■ **ABOUT THIS EXERCISE**
Counting the line with "Toggle the 反相蒙版" as the last one, copy out the lines of the data exactly from the first onward.

--*--

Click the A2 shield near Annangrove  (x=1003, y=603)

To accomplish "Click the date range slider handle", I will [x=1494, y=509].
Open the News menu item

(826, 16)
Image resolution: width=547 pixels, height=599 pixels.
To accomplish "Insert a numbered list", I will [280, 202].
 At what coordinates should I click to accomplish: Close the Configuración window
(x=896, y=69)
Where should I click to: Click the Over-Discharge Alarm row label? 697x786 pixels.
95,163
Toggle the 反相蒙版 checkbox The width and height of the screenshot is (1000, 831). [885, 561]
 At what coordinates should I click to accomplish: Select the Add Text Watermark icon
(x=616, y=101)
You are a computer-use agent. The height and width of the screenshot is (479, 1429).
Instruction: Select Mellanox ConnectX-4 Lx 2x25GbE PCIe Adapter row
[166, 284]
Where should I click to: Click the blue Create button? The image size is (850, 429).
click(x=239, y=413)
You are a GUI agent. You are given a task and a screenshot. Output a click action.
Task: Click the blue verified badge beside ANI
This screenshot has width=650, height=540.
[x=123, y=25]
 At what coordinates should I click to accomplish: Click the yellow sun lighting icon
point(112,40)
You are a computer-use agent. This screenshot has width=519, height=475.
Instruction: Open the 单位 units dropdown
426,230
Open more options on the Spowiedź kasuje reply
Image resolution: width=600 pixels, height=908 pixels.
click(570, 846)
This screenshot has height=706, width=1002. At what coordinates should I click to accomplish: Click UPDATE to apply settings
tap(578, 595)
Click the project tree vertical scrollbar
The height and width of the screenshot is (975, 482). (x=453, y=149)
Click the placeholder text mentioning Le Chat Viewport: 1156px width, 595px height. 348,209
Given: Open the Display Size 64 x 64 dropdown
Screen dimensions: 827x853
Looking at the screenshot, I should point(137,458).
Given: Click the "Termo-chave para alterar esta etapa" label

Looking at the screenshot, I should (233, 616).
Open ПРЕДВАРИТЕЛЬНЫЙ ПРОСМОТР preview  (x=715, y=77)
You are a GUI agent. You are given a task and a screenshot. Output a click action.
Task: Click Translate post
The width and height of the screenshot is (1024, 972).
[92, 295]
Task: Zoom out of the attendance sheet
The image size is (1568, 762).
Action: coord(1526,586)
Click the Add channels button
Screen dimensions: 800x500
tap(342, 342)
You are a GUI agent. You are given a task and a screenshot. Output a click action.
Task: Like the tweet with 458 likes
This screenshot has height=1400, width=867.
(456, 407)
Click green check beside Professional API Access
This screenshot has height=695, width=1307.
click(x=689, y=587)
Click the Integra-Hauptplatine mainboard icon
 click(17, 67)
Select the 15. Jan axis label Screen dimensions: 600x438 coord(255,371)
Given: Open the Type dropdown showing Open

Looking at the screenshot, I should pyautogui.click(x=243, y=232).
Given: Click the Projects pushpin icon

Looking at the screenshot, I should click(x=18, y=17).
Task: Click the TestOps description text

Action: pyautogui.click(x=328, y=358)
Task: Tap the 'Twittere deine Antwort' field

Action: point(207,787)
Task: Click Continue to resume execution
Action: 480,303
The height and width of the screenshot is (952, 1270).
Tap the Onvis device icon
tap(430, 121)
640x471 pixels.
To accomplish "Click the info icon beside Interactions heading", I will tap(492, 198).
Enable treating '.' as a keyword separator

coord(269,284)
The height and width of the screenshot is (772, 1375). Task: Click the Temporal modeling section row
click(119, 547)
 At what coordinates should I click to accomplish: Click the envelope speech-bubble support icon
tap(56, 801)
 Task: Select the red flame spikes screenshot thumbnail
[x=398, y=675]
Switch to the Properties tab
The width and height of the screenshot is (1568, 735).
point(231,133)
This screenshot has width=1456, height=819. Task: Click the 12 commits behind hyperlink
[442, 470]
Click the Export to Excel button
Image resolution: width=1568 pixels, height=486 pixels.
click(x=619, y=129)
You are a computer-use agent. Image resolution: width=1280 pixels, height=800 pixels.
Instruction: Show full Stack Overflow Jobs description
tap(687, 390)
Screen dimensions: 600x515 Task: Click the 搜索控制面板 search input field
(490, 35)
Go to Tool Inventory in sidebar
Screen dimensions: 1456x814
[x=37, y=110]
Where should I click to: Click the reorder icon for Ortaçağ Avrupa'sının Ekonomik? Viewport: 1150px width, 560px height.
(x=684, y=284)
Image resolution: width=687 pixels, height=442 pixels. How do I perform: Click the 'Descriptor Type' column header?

--*--

■ **RESPONSE BELOW**
Click the A2 shield near Annangrove  (x=1003, y=603)

To accomplish "Click the date range slider handle", I will [x=1494, y=509].
Open the News menu item

(826, 16)
Image resolution: width=547 pixels, height=599 pixels.
To accomplish "Insert a numbered list", I will [280, 202].
 At what coordinates should I click to accomplish: Close the Configuración window
(x=896, y=69)
Where should I click to: Click the Over-Discharge Alarm row label? 697x786 pixels.
95,163
Toggle the 反相蒙版 checkbox The width and height of the screenshot is (1000, 831). [885, 561]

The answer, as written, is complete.